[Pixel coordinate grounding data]

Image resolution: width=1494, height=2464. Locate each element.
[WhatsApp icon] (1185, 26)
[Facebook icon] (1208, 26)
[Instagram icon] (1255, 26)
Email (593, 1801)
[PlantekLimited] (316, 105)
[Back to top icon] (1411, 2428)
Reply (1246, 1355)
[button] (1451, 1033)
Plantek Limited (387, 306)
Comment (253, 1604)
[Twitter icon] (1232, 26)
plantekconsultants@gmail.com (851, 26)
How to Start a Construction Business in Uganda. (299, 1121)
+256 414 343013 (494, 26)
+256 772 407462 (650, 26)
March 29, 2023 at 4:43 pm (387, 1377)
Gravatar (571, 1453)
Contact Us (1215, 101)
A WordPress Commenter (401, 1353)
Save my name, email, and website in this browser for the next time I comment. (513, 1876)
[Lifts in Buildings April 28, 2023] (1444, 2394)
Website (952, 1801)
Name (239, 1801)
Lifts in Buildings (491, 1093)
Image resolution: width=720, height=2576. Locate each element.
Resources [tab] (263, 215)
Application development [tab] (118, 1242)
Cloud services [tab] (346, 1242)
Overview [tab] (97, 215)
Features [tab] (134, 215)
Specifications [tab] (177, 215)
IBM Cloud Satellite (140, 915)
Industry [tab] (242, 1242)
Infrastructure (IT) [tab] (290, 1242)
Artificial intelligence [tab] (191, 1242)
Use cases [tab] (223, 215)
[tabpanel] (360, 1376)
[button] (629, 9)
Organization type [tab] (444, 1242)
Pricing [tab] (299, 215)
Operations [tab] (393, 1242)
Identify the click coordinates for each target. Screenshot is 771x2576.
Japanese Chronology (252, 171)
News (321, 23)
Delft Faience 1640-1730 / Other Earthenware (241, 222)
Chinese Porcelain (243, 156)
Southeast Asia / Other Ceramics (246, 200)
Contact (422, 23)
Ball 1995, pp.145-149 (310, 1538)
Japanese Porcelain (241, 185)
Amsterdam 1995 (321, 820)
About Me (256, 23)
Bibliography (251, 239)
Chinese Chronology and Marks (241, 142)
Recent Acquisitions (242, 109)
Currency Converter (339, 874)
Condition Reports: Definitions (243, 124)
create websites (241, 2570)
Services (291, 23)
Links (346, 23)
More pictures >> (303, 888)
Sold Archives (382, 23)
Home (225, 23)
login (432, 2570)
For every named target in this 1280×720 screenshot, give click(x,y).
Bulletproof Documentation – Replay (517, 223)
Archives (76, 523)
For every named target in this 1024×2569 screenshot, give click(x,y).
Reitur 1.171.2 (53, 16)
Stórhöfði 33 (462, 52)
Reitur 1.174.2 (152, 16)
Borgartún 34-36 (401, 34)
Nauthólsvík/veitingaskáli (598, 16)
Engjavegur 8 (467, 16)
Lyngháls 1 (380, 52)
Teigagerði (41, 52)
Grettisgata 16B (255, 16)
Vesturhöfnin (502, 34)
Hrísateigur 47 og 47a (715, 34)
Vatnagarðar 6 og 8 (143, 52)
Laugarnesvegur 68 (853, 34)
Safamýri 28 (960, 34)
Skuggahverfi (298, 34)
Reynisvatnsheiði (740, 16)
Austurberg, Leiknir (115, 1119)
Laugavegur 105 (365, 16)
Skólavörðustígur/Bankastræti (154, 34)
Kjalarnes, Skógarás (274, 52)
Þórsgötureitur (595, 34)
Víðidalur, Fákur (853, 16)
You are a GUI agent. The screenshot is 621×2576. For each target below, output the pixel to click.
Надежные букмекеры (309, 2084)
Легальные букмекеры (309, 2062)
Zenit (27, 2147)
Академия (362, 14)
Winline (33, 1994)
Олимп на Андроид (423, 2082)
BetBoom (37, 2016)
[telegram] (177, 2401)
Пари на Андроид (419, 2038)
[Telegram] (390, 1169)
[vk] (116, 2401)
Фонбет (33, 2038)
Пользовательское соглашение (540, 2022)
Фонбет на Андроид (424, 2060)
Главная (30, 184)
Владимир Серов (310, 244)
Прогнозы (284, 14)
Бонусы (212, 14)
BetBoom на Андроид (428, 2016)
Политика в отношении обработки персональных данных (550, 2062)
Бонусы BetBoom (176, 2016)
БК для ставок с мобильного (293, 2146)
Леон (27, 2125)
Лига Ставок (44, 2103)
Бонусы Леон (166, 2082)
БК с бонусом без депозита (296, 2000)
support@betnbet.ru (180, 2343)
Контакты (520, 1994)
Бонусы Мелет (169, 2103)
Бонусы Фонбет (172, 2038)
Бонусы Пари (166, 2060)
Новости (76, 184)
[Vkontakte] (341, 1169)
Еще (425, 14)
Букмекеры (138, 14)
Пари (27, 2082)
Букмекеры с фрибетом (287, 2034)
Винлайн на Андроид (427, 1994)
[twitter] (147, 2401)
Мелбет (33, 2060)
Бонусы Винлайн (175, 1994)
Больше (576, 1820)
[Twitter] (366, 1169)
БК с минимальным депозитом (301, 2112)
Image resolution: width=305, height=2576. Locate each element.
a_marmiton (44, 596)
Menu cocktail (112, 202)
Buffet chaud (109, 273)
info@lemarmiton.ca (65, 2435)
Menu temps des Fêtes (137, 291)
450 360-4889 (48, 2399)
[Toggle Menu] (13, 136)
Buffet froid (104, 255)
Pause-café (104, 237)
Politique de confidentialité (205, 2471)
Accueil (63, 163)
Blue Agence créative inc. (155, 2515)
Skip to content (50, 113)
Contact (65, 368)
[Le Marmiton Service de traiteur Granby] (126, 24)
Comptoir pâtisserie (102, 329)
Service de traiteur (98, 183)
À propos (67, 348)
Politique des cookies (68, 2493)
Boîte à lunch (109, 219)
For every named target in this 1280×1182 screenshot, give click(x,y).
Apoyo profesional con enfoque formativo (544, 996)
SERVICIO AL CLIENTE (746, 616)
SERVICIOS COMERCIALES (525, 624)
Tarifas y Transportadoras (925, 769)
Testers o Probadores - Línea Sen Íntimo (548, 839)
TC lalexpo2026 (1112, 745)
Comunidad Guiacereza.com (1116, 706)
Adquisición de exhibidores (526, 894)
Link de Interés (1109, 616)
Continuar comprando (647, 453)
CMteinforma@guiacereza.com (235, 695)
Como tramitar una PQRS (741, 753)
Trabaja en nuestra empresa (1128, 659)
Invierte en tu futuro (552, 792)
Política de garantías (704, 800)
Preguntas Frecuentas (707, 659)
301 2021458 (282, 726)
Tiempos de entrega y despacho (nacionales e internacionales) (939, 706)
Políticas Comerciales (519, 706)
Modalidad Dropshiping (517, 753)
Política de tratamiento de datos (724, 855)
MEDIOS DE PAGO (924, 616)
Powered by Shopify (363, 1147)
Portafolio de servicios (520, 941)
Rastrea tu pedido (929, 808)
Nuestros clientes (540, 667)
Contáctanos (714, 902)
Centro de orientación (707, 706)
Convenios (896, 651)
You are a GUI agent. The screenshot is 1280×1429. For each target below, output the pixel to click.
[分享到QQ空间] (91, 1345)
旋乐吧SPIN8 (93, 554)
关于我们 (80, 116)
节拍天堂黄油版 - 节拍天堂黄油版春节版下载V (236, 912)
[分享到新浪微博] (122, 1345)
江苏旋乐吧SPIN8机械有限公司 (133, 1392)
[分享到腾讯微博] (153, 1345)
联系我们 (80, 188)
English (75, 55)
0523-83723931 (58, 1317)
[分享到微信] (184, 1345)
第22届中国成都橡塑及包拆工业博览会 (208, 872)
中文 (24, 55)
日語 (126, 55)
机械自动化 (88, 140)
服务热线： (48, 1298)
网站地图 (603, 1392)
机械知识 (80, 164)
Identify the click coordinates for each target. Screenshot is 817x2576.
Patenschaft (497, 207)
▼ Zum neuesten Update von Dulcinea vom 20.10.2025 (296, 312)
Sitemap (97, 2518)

▸ Work order: In the records above, locate every line with the string "give" and copy it.

▸ Exercise output:
For every named target in this 1280×720 screenshot, give click(x,y).
For every named target in this 1024×2569 screenshot, give click(x,y).
For every named target in this 1280×1182 screenshot, give click(x,y).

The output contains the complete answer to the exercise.